Después de ese breve lapso, mantener el enojo deja de ser una respuesta involuntaria y se convierte en una decisión personal de apropiarse de la ofensa. Si decidimos retenerla, el impacto es severo, pues el organismo puede tardar hasta 7 horas en restablecer sus niveles normales de presión arterial, azúcar y triglicéridos.
Por ello, desarrollar un corazón inofendible no es un acto de indiferencia, sino una medida vital de protección para nuestra salud física y espiritual “que se nos resbalen las ofensas” no es indiferencia, es protección para nuestra salud física y espiritual.
2. El Requisito de la Eternidad
Jesús fue radical en su enseñanza: la medida en que perdonamos es la medida en que somos perdonados. En la oración del Padre Nuestro, se establece un vínculo directo: “Perdónanos… así como nosotros perdonamos”.
- La deuda del millón: Comparado con la “deuda de un millón” que Dios nos perdonó a través de Cristo, las ofensas que recibimos de otros suelen ser de apenas “100 pesos”.

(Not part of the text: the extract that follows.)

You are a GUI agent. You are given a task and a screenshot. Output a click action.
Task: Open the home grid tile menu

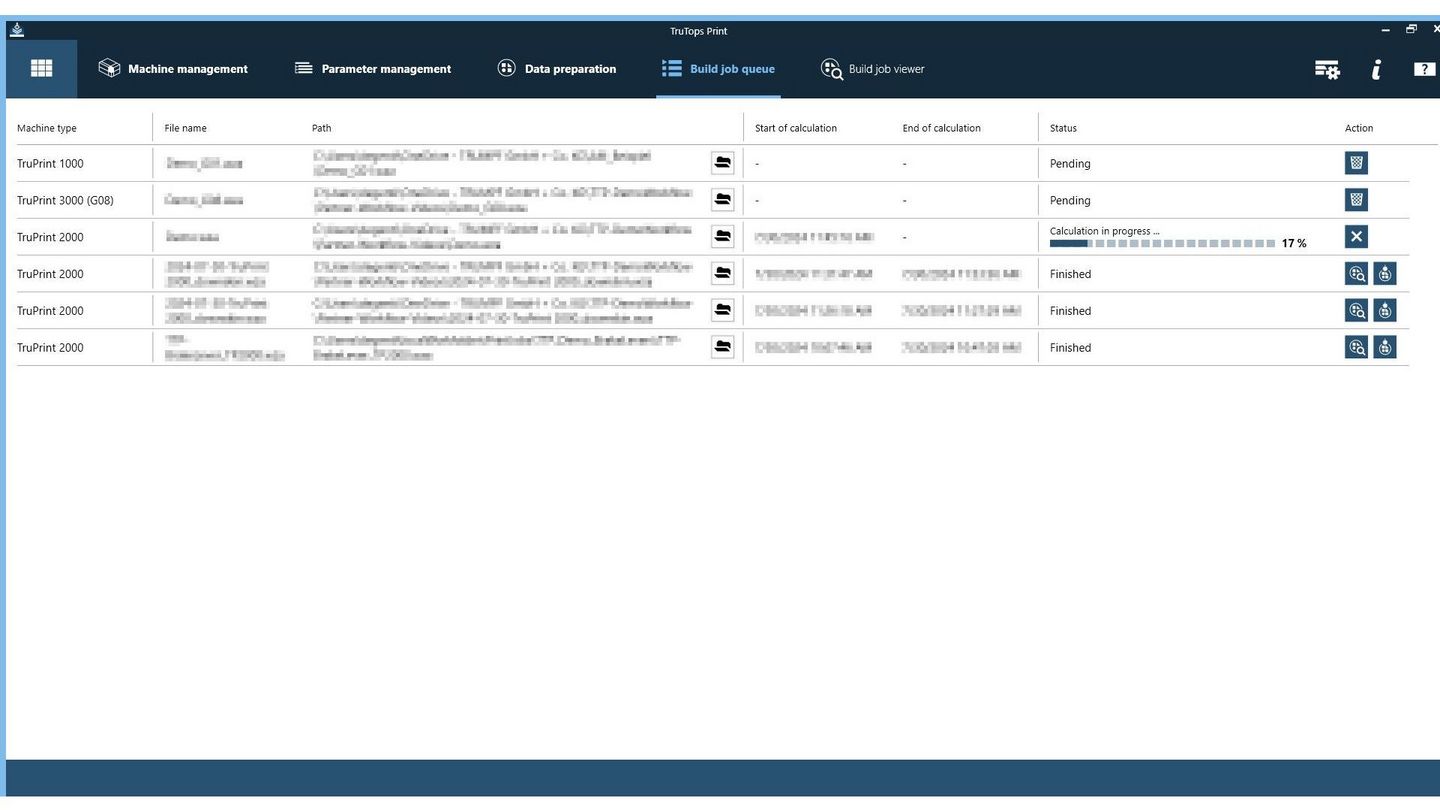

(La ilustración de la deuda del “millón de pesos” nace directamente de la Parábola del siervo sin misericordia, la cual Jesús relata en el Evangelio de Mateo 18:23-35. En este pasaje bíblico, Jesús cuenta la historia de un rey que decide perdonarle a uno de sus siervos una deuda impagable de diez mil talentos (una suma exorbitante equivalente al “millón”). Sin embargo, apenas sale de allí, este siervo recién perdonado se encuentra con un consiervo que le debía cien denarios (una cantidad insignificante, equivalente a los “100 pesos”) y, negándose a mostrar compasión, lo manda a la cárcel. Cuando el rey se entera, lo confronta severamente por no haber mostrado la misma piedad que él recibió. Esta parábola subraya la enseñanza central del mensaje: es impensable retener el perdón por las ofensas humanas (nuestros 100 pesos) cuando comprendemos la magnitud de la gracia que Dios nos ha extendido al perdonar nuestra inmensa deuda espiritual.) - Perdón liberal: Estamos llamados a perdonar de forma generosa, sin condiciones y sin límites (el famoso “70 veces 7”).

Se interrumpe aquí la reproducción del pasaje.